Business Loans and Personal Guaranties

The most common complaint I hear from business clients is that they cannot find financing. Needless to say, most are elated when they receive loan approval. As a practical business matter, that approval comes with a pile of paper including:

  1. A resolution of the governing board for the business approving the loan and authorizing signatories – Keep a copy of this in your minute or record book, it is an official corporate record;
  2. A Loan Agreement;
  3. A Promissory Note;
  4. A Security Agreement; and
  5. Personal Guaranties of the Owners or Shareholders.

I can write a blog and book on each of these documents, but today I want to focus on Personal Guaranties.

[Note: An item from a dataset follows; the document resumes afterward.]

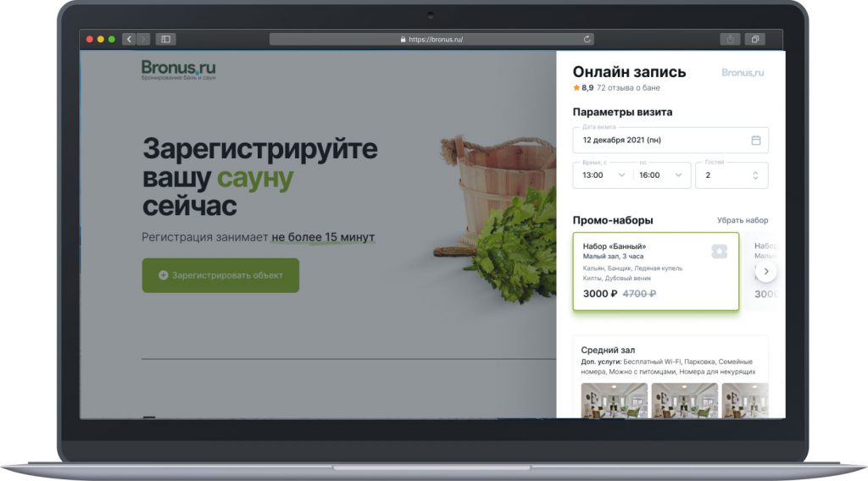
Task: Open the tab overview icon
Action: (x=754, y=39)
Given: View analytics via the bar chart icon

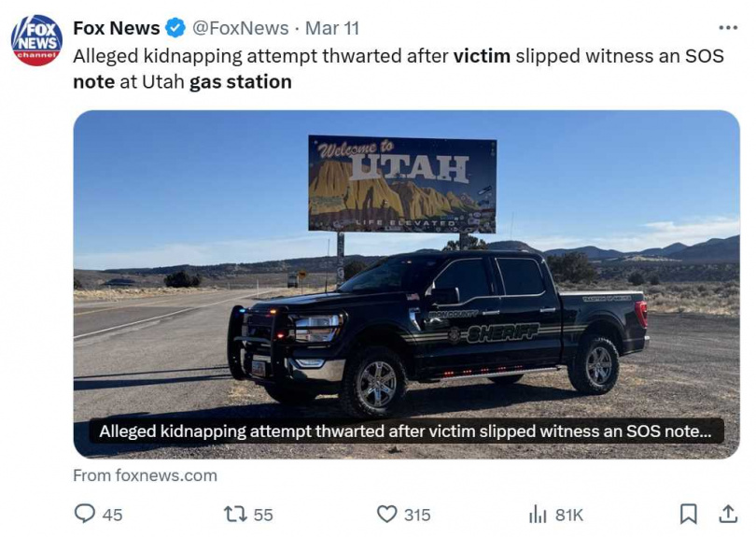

Let’s start by agreeing that Personal Guaranties are a necessary  part of the lending arrangement for small business today. As a business lawyer, I recognize that banks will not make loans without assurances and a way to ensure repayment. Clients generally assume that the Personal Guaranty is required and is limited to the amount of their investment in the business. Personal Guaranties ARE NOT limited automatically. Usually, they are joint and several.

A joint and several guaranty means that each party signing the guaranty is personally responsible for the whole amount due. So if the loan is for $1,000,000 and there are three owners, each owner can be sued for the full amount of $1,000,000, but the lender can only collect the amount once from any one or combination of the the three.

In order to be liable only for an owner’s proportionate share, the guaranty must be a limited guaranty, limiting recourse to a maximum amount or percentage.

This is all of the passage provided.